• Task details:
Repeat word for word every line from the one holding "Task: Open the 业务中心 business center icon" to the end of the material below.

+++ Supplied entries +++

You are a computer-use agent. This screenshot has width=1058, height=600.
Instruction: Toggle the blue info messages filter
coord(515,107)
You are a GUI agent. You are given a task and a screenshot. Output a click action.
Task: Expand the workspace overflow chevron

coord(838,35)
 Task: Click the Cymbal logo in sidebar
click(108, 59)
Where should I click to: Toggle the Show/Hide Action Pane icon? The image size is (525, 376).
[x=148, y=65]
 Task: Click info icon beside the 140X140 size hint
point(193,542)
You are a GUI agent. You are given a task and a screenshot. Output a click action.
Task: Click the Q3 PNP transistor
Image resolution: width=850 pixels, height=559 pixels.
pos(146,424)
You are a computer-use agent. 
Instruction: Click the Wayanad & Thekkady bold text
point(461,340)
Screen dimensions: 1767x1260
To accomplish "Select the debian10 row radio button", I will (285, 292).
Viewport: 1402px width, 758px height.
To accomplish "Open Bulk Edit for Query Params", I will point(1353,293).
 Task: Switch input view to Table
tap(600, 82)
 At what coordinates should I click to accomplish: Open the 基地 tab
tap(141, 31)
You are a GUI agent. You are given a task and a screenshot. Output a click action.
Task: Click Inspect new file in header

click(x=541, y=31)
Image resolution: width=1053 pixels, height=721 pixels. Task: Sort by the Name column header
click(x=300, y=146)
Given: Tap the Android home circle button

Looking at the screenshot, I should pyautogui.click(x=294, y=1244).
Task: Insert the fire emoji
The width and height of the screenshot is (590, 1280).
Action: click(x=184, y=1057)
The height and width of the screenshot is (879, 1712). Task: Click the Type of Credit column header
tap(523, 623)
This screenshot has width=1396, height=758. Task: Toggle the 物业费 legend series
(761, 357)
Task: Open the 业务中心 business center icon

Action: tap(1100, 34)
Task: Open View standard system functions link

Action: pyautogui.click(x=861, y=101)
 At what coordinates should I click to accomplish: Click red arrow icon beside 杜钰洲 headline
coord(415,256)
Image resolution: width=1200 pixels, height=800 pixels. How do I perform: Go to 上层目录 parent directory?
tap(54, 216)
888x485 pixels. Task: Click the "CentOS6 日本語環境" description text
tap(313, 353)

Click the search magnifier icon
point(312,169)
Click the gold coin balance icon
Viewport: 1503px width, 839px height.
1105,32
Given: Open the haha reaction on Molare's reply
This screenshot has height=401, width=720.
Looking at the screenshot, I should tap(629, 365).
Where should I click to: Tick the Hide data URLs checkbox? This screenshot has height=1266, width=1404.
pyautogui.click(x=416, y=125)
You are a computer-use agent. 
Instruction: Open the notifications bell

+++

• Response to the task:
Task: Open the 业务中心 business center icon

Action: tap(1100, 34)
Task: Open View standard system functions link

Action: pyautogui.click(x=861, y=101)
 At what coordinates should I click to accomplish: Click red arrow icon beside 杜钰洲 headline
coord(415,256)
Image resolution: width=1200 pixels, height=800 pixels. How do I perform: Go to 上层目录 parent directory?
tap(54, 216)
888x485 pixels. Task: Click the "CentOS6 日本語環境" description text
tap(313, 353)

Click the search magnifier icon
point(312,169)
Click the gold coin balance icon
Viewport: 1503px width, 839px height.
1105,32
Given: Open the haha reaction on Molare's reply
This screenshot has height=401, width=720.
Looking at the screenshot, I should tap(629, 365).
Where should I click to: Tick the Hide data URLs checkbox? This screenshot has height=1266, width=1404.
pyautogui.click(x=416, y=125)
You are a computer-use agent. 
Instruction: Open the notifications bell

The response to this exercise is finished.